Algo más tarde compartíamos un cigarrillo a la vez que sujetaba con su brazo derecho mi cabeza, que reposaba en su inmensa cama, y besaba de nuevo mi frente, mi pelo, cuando mirándome fijamente a los ojos que brillaban de dicha al borde de las lágrimas, me dijo con una enorme naturalidad:
—A pesar de todo, Edda, eres mía hasta tal punto que, aun sabiendo que has estado con otros hombres, no puedo sentir celos de ellos. Habrán besado tus labios, tu boca, todo tu cuerpo. También te habrán poseído con más pericia de la que hoy yo he mostrado. Pero nadie ha podido amarte como yo lo he hecho desde que nos conocimos.

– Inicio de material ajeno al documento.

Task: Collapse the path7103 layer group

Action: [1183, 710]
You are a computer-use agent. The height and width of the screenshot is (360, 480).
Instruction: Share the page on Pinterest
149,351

—¡Pues lo has disimulado perfectamente, Galo! —exclamé para quitar hierro a tan espinosa y sincera confesión—. Si desde el primer momento me fuiste infiel... ¿Lo recuerdas o tienes amnesia, querido?
—Infiel, infiel... ¡Qué palabra tan aparentemente trascendental y, en este caso, vacía de contenido! —respondió sonriente a la vez que besaba indistintamente mis pezones que, como un resorte, se erguían como apenas recordaba que podían hacerlo—. El que me gustara coquetear con señoras no es tan raro, no es más que una reacción normal en el hombre.
—¿De verdad? —Mi concisión era una trampa para dejarle hablar a él, ya que si algo no podría reprocharle a Galo era su falta de sinceridad.
—No me has dejado terminar. Iba a añadir que de la misma manera que me parece normal el que a ti te divierta practicar el arte de la seducción que, con tanta frecuencia, llevas a cabo. Lo que de verdad me molesta es que te equivoques de sujeto. Siempre que te he visto ilusionada con otro hombre he pedido al cielo que te hiciera feliz. Al menos, el tiempo que estuvieseis juntos.
—¡Qué generoso eres! Terminarás por hacerme sentir culpable por no haber pedido al cielo lo mismo para ti.
—Tú sabes, y te lo recuerdo por si en algún momento se te olvidara, que jamás he dejado de asumir que eres la única mujer a la que verdaderamente he amado. Las demás fueron mujeres. Nada más y nada menos que mujeres de una noche o de cien. De esas que, según el deseo y las posibilidades, van y vienen... Pero comparar lo que siento por ti y por ellas es un disparate. Sé que tú no puedes decir lo mismo. ¡Qué le vamos a hacer!
—Creo que yo he sido mejor amiga tuya que amante. En China, recién casados, me sentí tan traicionada cuando me enteré de que me engañabas que una vez que decidí hacer lo mismo me tiré a degüello. Con la intención clara de no parar en barras. Lo siento —dije evitando su mirada emocionada.
—Sabes, vida, que no soy nada partidario de pensar en lo que pudo haber sido y no fue. Pero no te quiero engañar. Sin duda sabiéndote tan brava, debería de haber tenido más cuidado con mis salidas. Unas salidas que para mí no tenían importancia alguna. Pero que comprendo que tú interpretaras como traiciones... Edda —dijo después de un bronco suspiro—, ¿tú me quieres?
—Sabes que los Mussolini no estamos emocionalmente preparados para hacer ese tipo de afirmación. Es muy difícil hacer tuyas unas palabras que nadie te regaló en la infancia.